All lines from the one containing "This screenshot has width=934, height=440." to the final line of the material should be retyped exactly. Nothing else belongs in the response.

WORKING DATA:
──────────────────────────────

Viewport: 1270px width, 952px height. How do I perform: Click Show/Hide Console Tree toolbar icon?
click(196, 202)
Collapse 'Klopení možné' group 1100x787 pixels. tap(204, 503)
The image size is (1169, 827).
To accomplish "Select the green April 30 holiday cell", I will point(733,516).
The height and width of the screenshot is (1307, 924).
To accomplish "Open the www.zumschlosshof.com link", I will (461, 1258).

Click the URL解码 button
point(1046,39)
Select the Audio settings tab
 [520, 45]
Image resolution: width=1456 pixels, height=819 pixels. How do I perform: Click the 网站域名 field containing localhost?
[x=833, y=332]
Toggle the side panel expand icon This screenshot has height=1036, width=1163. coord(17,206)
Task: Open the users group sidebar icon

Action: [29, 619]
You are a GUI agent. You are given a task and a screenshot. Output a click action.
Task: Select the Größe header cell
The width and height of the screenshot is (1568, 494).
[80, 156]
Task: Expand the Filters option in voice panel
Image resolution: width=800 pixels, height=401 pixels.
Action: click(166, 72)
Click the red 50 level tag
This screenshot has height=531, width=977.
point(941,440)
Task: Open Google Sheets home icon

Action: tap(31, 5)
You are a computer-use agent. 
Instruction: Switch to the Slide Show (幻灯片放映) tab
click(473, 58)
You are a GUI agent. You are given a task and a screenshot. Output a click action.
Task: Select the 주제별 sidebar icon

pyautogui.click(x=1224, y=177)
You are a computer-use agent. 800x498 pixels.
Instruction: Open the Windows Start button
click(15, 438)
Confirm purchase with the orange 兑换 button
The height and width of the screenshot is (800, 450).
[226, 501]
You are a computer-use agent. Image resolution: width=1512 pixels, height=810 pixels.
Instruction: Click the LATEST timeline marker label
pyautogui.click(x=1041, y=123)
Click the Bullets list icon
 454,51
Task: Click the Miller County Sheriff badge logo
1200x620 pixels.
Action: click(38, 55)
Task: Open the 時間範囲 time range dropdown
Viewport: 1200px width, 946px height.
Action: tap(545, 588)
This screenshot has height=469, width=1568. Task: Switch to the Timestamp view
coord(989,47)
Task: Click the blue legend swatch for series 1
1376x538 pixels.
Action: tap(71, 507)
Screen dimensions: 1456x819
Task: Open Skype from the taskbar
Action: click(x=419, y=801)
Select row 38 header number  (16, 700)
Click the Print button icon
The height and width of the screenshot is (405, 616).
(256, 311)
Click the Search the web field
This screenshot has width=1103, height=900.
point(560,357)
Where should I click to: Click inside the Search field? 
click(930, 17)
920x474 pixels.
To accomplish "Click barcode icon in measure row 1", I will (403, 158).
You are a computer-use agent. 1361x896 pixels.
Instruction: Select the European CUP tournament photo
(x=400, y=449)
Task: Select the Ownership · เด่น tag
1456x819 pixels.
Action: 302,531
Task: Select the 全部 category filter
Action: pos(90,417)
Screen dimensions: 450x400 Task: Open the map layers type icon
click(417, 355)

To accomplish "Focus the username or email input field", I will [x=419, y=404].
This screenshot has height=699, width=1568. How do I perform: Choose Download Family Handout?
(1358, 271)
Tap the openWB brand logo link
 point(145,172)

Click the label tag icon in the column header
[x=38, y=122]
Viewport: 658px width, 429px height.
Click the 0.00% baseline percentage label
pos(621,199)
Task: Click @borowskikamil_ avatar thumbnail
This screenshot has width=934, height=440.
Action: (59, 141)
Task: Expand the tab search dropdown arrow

──────────────────────────────

OUTPUT BELOW:
This screenshot has width=934, height=440.
Action: (59, 141)
Task: Expand the tab search dropdown arrow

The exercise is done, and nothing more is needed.